Institutional Adoption Could Change The Bitcoin Narrative
Reviewed by Bailey Pemberton
Quote of the Week: “Most of the value comes from the value that others place in it. Gold, for instance, is pretty, non-corrosive, and easily malleable, but most of its value is clearly not from that. Brass is shiny and similar in color. The vast majority of gold sits unused in vaults, owned by governments that could care less about its prettiness.” - Satoshi Nakamoto
Happy $100k Bitcoin to all those who celebrate. Bitcoin has been in the news again for a few reasons:
- Firstly, it just passed the milestone of $100k USD per coin last week, though it did pull back shortly after.

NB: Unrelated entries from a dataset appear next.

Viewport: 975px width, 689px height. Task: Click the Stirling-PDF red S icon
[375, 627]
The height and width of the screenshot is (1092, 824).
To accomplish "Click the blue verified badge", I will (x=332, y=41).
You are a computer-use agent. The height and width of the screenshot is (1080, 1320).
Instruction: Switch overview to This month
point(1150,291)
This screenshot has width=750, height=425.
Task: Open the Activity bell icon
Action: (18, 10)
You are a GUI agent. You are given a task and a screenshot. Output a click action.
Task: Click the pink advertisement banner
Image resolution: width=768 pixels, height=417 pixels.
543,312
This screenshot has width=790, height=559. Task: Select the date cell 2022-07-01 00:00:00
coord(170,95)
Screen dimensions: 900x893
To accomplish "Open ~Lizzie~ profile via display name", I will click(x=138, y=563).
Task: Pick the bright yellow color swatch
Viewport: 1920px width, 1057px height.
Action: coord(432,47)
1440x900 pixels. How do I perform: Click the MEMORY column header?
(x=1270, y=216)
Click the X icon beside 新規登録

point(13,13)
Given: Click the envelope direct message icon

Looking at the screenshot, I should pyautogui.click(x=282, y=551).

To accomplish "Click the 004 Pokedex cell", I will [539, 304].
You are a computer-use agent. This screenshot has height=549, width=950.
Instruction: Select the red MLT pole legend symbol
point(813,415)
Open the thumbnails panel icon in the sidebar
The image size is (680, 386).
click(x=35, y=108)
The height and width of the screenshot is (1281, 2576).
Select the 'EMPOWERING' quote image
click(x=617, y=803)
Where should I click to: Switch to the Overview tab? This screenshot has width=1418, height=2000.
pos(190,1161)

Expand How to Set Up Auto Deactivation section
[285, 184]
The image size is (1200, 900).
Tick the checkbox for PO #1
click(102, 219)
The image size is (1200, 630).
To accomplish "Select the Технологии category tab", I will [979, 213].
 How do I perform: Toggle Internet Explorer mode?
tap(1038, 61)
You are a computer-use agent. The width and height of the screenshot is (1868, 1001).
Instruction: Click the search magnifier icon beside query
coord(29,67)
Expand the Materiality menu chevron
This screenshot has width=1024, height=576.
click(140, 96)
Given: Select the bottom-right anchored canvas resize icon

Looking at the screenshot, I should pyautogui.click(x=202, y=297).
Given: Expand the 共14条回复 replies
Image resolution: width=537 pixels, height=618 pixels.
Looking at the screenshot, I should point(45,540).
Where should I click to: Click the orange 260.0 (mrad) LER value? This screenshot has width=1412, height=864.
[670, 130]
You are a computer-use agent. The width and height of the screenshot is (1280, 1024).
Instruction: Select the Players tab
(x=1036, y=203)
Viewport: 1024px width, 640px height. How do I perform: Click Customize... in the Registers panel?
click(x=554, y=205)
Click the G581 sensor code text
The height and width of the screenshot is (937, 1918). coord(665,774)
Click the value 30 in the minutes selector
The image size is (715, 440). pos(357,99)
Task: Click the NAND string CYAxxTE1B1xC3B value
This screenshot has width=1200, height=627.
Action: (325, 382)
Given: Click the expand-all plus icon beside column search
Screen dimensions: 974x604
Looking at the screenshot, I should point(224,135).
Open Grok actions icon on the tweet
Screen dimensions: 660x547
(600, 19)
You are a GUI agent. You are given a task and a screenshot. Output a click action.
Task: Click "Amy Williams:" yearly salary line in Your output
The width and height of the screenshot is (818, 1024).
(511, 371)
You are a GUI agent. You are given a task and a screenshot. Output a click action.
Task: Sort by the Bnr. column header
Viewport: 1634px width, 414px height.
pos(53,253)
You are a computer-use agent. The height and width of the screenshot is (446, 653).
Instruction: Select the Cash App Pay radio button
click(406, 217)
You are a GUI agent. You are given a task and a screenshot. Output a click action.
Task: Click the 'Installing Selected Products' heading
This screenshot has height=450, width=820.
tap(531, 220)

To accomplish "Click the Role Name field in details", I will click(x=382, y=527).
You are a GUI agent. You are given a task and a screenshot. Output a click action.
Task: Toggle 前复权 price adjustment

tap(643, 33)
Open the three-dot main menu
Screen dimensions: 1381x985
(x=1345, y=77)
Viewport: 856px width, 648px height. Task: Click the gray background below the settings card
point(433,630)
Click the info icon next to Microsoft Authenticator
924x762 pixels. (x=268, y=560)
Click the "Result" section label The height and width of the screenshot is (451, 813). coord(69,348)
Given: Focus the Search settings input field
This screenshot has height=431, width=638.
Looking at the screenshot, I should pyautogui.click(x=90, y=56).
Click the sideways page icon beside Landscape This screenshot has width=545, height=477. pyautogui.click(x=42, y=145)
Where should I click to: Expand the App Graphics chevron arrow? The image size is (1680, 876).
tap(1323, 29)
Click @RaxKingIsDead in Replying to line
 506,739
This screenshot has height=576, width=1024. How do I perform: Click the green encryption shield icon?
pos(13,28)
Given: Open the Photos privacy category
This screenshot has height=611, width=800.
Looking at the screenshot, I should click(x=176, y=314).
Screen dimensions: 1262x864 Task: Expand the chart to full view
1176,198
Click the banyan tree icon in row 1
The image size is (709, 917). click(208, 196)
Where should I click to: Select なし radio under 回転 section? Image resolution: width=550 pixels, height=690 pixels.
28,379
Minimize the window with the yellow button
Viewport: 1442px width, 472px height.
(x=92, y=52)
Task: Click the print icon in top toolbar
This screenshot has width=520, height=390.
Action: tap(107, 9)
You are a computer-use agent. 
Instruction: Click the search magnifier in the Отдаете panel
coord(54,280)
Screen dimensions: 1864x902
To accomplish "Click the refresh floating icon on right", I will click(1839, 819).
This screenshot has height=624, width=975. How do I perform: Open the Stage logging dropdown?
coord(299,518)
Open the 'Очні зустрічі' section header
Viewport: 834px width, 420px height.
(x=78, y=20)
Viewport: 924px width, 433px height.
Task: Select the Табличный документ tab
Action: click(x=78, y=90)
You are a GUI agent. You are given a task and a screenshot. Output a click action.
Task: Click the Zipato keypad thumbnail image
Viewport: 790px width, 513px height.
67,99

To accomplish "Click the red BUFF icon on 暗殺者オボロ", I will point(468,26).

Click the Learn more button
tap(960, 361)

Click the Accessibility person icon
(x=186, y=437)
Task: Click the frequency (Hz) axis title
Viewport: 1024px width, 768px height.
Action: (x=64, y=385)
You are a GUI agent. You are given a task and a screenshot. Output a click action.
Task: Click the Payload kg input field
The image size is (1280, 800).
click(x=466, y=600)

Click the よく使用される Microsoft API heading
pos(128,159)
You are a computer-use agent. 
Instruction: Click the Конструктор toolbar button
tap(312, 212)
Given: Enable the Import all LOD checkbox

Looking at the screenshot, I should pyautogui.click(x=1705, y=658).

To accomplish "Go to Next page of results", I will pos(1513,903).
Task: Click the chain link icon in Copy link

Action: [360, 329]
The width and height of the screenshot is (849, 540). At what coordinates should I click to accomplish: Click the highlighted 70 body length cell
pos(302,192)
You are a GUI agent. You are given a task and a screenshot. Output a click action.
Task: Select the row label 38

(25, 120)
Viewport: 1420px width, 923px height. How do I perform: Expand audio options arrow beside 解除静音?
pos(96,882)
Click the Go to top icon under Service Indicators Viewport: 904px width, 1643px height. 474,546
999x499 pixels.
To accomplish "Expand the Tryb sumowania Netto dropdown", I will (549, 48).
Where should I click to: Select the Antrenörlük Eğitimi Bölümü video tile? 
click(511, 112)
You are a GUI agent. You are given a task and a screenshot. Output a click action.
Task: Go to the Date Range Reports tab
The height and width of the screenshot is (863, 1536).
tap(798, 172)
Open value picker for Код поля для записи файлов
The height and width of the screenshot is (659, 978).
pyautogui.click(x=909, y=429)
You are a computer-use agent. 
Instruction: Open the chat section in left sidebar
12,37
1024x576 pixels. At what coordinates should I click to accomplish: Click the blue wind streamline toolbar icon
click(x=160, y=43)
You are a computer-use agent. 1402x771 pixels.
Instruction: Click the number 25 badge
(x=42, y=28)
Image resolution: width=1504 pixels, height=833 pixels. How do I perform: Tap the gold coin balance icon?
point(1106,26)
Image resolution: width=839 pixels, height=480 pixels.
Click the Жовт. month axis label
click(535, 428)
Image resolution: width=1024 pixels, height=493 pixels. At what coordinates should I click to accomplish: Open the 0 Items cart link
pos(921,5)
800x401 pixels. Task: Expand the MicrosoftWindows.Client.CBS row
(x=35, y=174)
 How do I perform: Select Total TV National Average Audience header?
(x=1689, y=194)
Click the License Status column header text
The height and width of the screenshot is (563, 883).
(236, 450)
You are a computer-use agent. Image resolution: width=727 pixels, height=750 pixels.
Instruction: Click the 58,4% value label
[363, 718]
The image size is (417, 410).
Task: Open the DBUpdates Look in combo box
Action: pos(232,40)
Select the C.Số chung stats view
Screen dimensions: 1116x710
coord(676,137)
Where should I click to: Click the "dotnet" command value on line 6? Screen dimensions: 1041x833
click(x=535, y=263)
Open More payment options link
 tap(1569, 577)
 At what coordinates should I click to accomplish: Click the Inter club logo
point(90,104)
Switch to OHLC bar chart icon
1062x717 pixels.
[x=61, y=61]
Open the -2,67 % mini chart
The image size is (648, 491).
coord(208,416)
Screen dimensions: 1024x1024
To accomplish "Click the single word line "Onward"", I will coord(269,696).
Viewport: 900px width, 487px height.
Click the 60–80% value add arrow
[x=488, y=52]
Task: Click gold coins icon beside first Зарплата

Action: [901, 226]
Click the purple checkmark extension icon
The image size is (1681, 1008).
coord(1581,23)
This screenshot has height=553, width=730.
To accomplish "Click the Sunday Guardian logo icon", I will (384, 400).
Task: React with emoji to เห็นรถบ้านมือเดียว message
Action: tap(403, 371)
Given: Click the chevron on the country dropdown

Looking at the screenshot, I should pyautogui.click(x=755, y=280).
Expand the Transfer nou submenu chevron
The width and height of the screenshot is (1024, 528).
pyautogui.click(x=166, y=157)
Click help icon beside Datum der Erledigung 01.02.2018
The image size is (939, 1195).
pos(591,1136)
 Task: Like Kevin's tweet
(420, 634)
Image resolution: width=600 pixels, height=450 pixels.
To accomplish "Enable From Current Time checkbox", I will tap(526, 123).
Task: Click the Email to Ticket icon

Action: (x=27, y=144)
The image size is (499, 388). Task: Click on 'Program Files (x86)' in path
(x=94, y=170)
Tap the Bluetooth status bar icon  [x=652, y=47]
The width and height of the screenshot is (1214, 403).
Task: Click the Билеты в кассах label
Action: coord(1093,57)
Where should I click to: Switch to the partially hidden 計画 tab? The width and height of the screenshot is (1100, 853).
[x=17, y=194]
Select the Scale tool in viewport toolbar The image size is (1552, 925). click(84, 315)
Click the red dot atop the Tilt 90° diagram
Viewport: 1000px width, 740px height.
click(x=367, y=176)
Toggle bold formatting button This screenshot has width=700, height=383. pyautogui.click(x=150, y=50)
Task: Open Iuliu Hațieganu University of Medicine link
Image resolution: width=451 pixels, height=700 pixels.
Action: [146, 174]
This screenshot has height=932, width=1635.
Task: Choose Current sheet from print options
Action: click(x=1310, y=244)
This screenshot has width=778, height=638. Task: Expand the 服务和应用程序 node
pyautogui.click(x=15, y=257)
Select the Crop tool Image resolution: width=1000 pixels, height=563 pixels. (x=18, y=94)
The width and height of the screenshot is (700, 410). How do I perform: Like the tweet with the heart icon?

- Secondly, the incoming administration has talked about a Bitcoin strategic reserve, and
- Thirdly, more companies are discussing the idea of adopting it as a treasury reserve asset.
- Lastly, the ETFs are reporting growing inflows and AUM.
This week, we wanted to discuss some of those news items, what institutional and corporate adoption of Bitcoin would mean for the commodity, and those stocks exposed to it.
🎧 Would you prefer to listen to these insights? You can find the audio version on our Spotify, Apple Podcasts or YouTube!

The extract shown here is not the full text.